森野カオルは光の速度の時間差で、エマ先輩のざらついた気配を察知した。

「どうしたんですか? 様子、変ですよ」

「そんなことないから」と声が小さくなる。

「何かあったんじゃないですか?」

そう尋ねられたエマ先輩は、あの景色のことを話すことにした。が、止すことにした。こういう時、わがまま言えない年上って損な役回り。だとしても、カオルの声を聞けてホッとしたではないか。ことことに至って今は、それでいいではないか。

「あのね。別にたいしたことじゃないの。だから今日はもう遅いし、また明日、電話するわね」未来や過去より、今が似合うと言われたのに、まったくもってそうじゃないときたもんだ。

「わかりました」と森野カオルは、素直に返事をした。

いささか素直すぎる、とエマ先輩はわがままな想いを抱いてしまった。

続けて森野カオルは言った。

「それじゃあ、おやすみなさい」

「あ、うん。おやすみ」

 電話は切れた。今直ぐレモンに齧りつきたかった。言わずもがなレモンは切らしている。とくれば、照明を消して、ベッドの上でのたうちまわるしかなかった。

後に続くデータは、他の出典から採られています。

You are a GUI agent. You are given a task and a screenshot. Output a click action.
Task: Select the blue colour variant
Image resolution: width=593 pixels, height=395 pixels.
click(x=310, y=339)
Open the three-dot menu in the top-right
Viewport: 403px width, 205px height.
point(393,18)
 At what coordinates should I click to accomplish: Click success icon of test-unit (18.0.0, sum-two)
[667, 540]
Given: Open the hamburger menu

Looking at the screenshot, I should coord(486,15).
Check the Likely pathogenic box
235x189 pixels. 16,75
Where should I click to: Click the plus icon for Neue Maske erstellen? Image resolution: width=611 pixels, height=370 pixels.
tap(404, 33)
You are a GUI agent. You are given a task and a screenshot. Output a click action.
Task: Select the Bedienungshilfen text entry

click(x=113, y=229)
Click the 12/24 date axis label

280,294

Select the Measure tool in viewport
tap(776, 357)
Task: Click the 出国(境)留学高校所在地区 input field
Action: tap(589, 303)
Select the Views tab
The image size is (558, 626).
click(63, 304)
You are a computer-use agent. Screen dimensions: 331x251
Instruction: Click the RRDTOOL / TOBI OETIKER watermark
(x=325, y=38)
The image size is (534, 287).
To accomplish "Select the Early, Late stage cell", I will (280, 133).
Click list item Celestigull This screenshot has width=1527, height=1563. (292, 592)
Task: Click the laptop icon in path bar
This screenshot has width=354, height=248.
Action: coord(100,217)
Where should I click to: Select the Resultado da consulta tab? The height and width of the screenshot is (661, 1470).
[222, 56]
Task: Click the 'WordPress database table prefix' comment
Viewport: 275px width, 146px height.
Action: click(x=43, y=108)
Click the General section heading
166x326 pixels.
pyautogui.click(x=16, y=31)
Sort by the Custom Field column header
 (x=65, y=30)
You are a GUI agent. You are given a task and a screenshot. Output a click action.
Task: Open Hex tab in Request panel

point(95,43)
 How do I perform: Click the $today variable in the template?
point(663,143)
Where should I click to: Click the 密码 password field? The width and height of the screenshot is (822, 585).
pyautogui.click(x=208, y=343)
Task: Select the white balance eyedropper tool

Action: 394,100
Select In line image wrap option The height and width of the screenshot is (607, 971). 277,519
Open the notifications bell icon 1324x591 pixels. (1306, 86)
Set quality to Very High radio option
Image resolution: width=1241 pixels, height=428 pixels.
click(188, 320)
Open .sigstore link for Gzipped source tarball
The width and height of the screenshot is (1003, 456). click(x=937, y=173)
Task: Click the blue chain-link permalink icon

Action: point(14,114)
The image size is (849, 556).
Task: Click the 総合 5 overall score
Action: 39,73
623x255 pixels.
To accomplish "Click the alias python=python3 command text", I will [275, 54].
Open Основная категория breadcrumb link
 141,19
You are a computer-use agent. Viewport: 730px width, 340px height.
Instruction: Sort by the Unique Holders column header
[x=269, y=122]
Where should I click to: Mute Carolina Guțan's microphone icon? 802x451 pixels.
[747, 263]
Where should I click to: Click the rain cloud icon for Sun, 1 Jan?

嗚呼、この私という自我が無意識に描いた景色とは、何なのだろう? そもそもそうさせた無意識とは、何なのだろう? 本能の類のことを指すのだろうか? それとも……。こんな状態では眠れるわけがなかった。

そしてエマ先輩は、ベッドから起き上がり照明を点けると、日用品と食料品の買い出しリストをこさえた。次にブラウスだのハンカチだのにアイロンをかけた。その次に、レモン二個分と同じ重さの本を読みはじめた。というよりか、ただ文字を眺めていた。そうやって眠くなるのを、ジッと待つことにしたのだ。ただただ、辛抱強く。

しかし、ちっとも眠くならなかった。けれど、それを続けるしかなかった。他に何をすればいいのか思い当らないからだ。そして、溶けることのない不安と共に夜はふけていった。